I would much rather put an effort in better standardization of redefinition semantics (which would make your example work without special-casing cast() in that position).
 
... discussion of safe cast ...

I bungled this minor suggestion — my terminology and links were a mess :-) I meant to refer to https://github.com/erictraut/peps/blob/master/pep-9999.rst#enforcing-strict-narrowing and some previous discussion on this thread. That is, should it be possible to further check that we only narrow to a subtype of the original type, e.g. `Tuple[int, ...]` to `Tuple[int, int]` as compared to `List[object]` to `List[str]` (or `int` to `str`). If this were desirable, it could be accomplished by use of a different cast function, perhaps called cast_narrower or downcast.

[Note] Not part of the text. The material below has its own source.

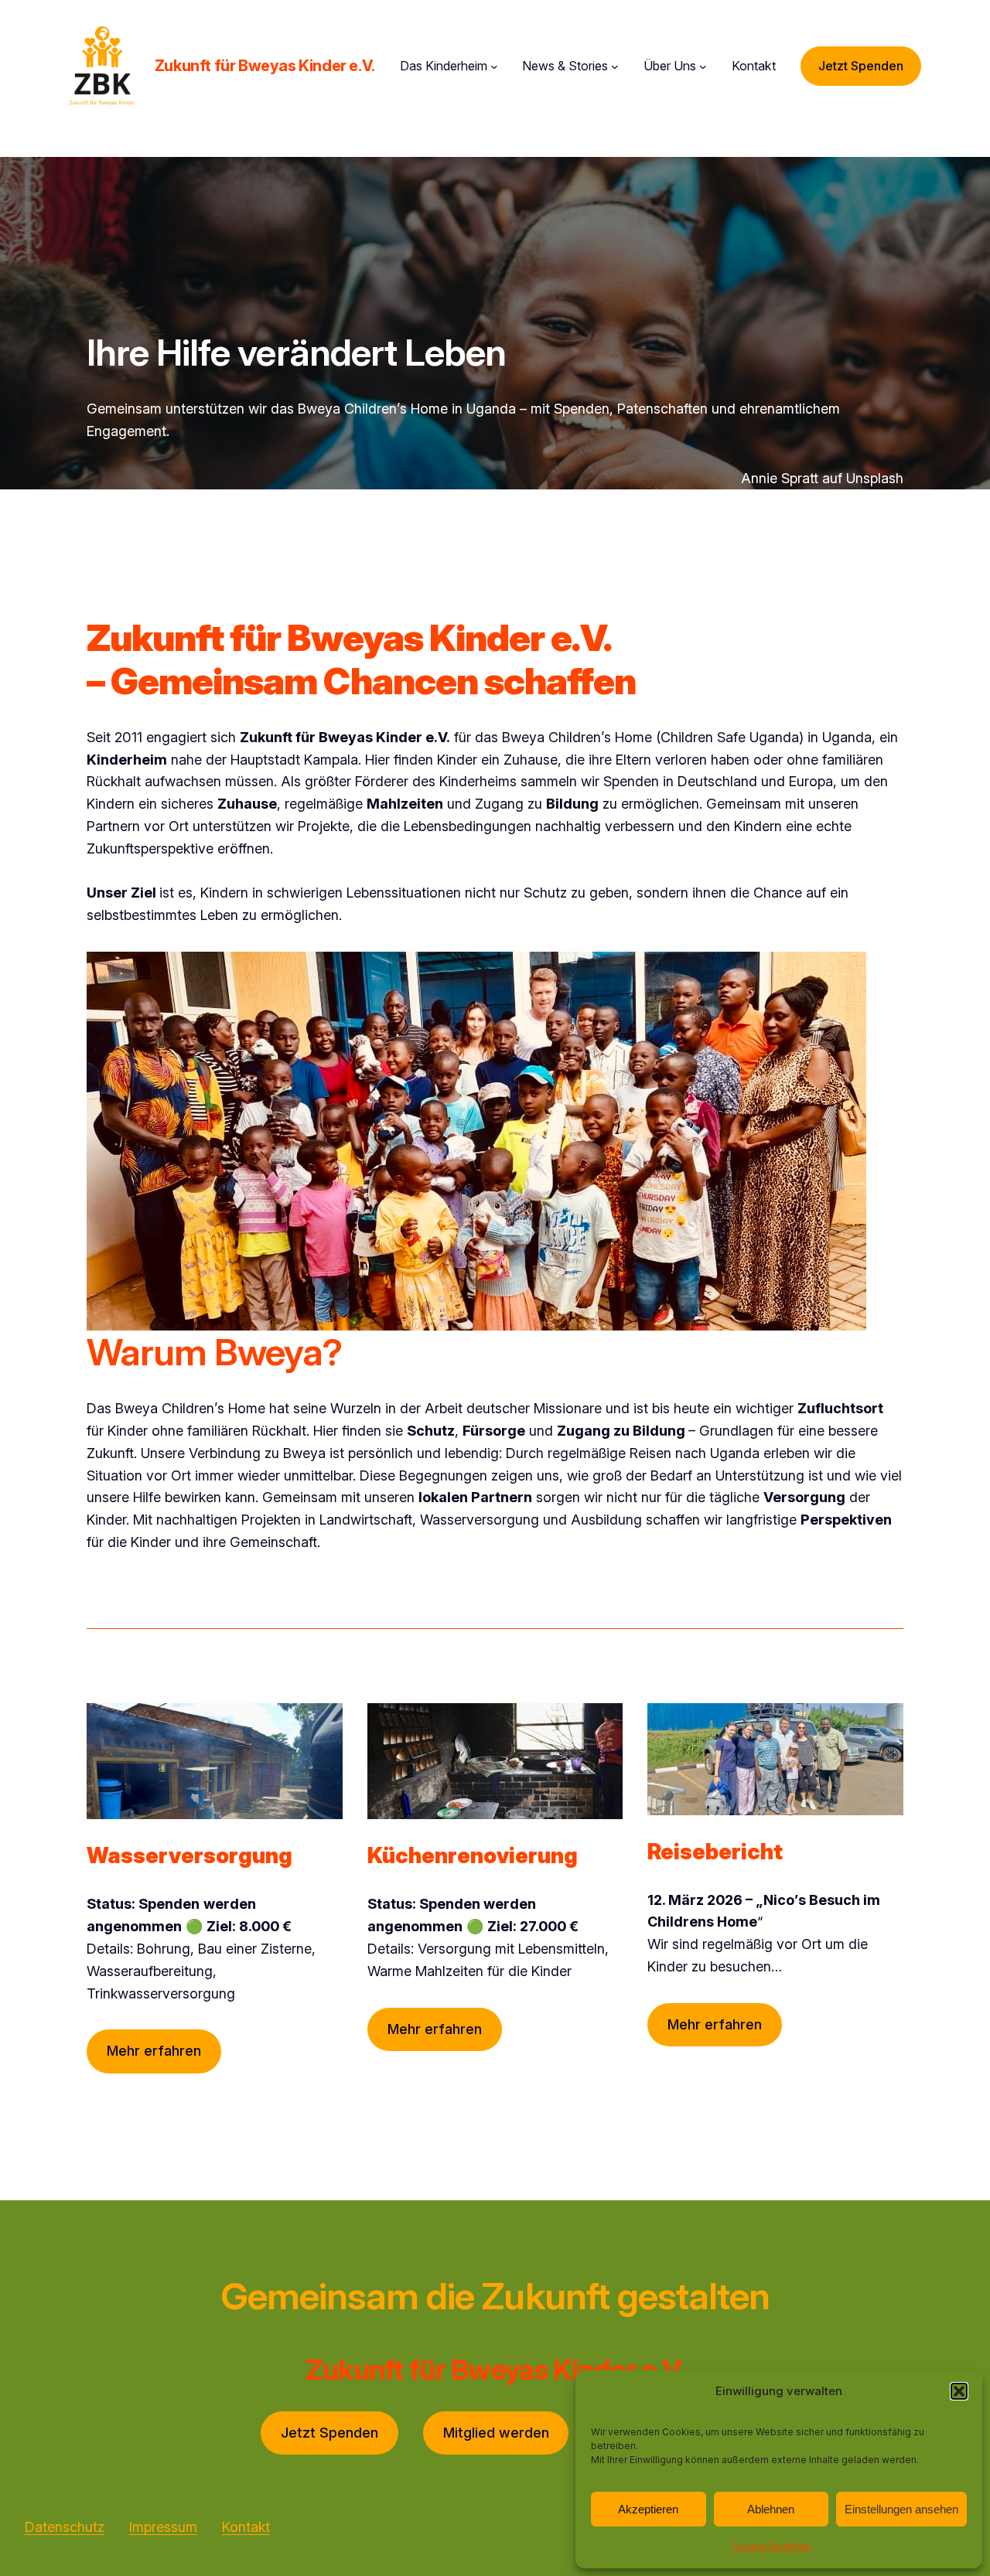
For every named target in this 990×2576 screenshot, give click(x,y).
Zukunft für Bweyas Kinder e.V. (265, 65)
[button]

I thought the discussion ended with agreement that we should not enforce strict narrowing for type guards (because of invariant types). That doesn't mean there aren't use cases for downcasts, but they are different than the use cases for type guards.
 
Hm. In my experience typeguard functions often naturally occur (though perhaps not for the examples given in the PEP) and they often abstract away checks that should not be inlined. So perhaps the use cases are just different?

Yeah, the use cases are definitely complementary / do not preclude one another. Like you say, I think there's an unmet need for `assert isinstance(x, TypeForm)` and cast redefinition could provide a solution for that.

Let's start a separate thread for that so it doesn't distract us from the typeguard discussion further. (Or we can keep it in the tracker until such time as you feel it's ready to be turned into a PEP.)
 
That said, I'd like to know more about what use cases you envision for TypeGuard beyond code that currently tends to be inlined / maybe the PEP could benefit from a discussion of those. The TypedDict example in the current draft is well taken, though :-) (I'll note that you could still use cast redefinition in the appropriate scope, but it might feel annoying).

The main use case really is two-liners that you write over and over, not once or twice. It's annoying that you are *forced* to inline those just because otherwise the type checker won't narrow the type in the "if true" branch. I could think of cases where I'd even abstract a single isinstance() call into a function just because the type I'm checking for has a name that's long or confusing. But it's definitely something that becomes more important for larger code bases.